> _Problem description_
Comb the records below for the string "https" and copy each line where it turns up.

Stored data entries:
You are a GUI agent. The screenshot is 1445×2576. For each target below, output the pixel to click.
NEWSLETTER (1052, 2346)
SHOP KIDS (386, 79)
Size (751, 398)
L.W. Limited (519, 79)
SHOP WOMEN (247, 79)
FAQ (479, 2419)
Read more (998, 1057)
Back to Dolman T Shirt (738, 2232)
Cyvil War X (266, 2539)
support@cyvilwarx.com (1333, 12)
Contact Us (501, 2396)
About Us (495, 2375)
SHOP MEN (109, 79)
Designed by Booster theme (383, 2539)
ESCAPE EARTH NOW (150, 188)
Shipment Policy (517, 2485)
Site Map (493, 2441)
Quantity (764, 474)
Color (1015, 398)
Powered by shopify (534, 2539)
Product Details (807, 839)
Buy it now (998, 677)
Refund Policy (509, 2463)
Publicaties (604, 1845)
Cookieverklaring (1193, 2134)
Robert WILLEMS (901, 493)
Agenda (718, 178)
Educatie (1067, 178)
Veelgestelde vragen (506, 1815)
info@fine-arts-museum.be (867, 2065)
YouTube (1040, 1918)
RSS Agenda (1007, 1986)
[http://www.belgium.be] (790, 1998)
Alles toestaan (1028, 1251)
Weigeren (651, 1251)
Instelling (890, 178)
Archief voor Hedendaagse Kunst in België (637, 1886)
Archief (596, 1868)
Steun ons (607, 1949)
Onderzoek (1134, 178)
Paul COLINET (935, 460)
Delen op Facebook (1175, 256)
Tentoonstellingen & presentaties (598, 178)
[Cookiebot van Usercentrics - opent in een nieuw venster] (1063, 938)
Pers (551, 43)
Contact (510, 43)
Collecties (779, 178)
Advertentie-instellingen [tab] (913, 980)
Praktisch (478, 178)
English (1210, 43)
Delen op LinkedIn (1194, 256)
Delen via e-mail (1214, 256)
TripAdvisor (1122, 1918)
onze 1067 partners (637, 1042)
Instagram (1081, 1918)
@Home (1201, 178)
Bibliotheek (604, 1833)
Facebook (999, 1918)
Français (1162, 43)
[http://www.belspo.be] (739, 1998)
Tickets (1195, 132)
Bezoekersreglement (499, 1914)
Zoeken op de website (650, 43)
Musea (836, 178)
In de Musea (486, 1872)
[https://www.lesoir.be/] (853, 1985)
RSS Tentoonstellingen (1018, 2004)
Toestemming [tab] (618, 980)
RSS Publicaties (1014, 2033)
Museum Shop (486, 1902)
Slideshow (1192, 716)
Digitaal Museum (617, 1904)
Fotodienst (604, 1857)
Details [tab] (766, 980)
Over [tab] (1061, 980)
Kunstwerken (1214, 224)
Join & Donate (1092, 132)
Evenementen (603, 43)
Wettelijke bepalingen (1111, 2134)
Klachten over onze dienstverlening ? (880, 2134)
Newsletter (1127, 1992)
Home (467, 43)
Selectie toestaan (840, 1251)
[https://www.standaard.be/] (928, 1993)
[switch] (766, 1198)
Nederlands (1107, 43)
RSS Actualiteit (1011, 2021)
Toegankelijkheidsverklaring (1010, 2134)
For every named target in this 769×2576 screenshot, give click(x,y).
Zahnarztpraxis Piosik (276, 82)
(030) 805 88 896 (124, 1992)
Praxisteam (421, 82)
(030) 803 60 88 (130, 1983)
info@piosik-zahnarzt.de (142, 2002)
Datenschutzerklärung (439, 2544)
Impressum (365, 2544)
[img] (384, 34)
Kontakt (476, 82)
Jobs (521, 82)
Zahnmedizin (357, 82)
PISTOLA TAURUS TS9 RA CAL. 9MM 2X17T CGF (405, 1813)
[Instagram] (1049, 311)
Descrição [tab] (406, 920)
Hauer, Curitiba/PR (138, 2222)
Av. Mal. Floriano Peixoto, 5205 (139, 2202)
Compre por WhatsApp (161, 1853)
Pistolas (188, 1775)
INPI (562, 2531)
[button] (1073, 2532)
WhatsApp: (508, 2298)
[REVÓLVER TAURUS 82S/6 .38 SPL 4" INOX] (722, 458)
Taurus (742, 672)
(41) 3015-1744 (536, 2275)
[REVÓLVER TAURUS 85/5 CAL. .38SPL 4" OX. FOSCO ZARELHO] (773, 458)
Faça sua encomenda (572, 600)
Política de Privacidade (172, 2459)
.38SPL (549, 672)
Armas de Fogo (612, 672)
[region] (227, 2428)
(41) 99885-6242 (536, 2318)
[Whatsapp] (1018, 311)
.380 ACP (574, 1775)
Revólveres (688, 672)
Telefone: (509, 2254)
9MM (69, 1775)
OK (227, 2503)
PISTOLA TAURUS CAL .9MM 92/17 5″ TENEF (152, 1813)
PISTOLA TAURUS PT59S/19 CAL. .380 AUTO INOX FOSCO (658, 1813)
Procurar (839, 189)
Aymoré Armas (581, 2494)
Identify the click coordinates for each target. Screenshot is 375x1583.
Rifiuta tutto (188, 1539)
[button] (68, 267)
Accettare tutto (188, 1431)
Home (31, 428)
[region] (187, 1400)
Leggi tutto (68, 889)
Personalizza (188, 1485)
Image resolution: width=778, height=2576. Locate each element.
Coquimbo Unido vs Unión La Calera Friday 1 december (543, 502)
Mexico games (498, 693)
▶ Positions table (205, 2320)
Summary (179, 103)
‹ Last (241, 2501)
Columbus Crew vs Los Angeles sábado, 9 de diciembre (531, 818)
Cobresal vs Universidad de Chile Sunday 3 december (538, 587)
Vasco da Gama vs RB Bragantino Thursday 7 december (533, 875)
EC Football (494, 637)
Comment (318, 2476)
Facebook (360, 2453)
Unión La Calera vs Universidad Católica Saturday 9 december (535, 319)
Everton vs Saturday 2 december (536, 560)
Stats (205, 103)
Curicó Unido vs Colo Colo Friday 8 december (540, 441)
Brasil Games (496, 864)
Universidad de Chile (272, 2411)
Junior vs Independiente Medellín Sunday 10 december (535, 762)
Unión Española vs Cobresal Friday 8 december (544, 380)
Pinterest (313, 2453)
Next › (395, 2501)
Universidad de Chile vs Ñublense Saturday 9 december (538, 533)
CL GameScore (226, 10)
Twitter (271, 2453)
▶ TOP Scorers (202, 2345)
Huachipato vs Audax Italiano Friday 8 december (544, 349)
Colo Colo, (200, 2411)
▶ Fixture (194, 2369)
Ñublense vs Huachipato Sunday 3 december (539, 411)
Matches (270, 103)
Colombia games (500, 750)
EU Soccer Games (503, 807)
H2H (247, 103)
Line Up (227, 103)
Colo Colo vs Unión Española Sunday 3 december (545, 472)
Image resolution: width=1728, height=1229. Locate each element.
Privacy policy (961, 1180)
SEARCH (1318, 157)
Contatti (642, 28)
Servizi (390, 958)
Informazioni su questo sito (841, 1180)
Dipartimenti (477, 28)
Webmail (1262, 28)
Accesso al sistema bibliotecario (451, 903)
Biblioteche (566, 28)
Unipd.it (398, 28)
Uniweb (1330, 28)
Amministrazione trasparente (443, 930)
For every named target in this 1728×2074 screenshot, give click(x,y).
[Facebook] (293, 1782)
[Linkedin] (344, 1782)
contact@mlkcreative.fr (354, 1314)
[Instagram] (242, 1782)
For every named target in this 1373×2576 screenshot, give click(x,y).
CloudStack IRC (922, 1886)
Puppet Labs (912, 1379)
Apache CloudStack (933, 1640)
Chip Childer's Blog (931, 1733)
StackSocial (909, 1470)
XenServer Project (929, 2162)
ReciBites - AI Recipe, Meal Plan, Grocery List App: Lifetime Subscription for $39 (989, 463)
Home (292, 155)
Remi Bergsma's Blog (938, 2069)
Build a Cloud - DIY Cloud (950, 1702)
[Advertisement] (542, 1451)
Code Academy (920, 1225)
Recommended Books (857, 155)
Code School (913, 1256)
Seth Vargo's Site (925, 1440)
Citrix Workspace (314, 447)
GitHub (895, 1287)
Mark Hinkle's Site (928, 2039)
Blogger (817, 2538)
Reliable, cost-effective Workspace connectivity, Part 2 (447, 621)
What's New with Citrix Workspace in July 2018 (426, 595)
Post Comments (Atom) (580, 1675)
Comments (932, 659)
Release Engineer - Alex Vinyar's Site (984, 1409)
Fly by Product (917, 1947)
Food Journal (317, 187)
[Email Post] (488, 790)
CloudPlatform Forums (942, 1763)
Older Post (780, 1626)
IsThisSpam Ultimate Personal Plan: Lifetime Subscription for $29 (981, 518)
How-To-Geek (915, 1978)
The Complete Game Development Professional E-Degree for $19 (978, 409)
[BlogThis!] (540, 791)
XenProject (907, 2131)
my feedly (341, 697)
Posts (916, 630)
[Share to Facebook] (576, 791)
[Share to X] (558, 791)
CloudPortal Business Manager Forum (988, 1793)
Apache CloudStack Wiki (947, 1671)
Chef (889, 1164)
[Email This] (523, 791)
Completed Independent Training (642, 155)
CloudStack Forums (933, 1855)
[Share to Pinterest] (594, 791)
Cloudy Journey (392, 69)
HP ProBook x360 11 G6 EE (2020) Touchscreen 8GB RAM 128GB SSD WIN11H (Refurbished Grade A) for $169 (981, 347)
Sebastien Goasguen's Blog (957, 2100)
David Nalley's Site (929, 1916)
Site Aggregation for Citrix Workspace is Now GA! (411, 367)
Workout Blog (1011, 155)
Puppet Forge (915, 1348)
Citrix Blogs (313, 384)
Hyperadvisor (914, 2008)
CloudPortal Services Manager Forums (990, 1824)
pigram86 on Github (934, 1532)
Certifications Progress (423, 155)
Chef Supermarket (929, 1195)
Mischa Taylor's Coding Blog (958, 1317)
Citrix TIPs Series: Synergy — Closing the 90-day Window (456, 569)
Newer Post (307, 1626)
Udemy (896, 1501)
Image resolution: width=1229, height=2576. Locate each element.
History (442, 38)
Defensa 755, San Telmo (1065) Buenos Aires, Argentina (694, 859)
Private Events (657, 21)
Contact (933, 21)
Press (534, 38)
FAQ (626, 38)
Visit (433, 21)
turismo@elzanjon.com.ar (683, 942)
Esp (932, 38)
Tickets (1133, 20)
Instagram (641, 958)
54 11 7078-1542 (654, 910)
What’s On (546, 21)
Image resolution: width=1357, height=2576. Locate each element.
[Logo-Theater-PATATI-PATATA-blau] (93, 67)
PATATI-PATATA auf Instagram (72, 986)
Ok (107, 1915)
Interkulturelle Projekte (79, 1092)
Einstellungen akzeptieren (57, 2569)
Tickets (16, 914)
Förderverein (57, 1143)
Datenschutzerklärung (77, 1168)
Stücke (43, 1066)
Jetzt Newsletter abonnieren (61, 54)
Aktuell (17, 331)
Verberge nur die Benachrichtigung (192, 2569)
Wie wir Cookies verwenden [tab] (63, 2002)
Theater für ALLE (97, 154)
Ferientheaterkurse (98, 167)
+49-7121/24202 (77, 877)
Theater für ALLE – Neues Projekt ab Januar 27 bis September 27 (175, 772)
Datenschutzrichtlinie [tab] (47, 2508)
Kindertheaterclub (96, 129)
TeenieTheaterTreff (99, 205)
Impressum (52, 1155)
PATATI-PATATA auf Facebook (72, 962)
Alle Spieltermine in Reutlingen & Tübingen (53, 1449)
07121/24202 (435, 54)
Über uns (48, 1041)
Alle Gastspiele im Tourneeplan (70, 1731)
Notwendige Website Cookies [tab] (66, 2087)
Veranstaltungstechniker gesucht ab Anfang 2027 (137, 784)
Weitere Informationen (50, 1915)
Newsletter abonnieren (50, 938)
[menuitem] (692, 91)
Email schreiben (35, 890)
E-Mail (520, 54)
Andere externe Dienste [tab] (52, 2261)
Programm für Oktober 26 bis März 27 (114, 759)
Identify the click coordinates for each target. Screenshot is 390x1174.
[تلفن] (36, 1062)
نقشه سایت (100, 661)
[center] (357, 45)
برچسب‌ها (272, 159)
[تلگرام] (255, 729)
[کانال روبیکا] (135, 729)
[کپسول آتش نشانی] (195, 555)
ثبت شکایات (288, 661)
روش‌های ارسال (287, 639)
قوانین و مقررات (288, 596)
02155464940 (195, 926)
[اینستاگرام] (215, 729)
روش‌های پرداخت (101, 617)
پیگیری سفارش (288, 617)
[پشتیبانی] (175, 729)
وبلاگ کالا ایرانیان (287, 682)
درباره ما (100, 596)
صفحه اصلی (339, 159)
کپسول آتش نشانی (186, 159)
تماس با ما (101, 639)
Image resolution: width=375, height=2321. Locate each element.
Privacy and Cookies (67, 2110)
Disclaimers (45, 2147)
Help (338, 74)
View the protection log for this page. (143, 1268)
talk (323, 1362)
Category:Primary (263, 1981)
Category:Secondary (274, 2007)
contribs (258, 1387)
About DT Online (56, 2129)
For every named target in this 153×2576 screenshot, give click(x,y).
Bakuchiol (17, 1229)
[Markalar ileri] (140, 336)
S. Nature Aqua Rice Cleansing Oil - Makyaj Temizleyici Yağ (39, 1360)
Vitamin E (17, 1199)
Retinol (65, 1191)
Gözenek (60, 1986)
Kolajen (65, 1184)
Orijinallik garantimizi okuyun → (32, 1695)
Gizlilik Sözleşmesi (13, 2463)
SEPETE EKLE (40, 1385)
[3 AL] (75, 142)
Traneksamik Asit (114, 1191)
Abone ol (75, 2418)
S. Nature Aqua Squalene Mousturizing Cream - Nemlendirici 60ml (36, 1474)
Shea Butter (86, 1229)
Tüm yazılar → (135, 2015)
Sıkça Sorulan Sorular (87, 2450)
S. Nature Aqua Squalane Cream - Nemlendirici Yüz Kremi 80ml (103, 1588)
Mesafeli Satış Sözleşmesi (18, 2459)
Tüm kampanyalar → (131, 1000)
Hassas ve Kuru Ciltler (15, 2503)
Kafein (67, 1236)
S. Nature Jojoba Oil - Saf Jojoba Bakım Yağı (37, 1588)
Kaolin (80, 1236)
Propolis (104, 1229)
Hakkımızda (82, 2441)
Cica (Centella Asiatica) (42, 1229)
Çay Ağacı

> _Finished task_
[https://www.lesoir.be/] (853, 1985)
[https://www.standaard.be/] (928, 1993)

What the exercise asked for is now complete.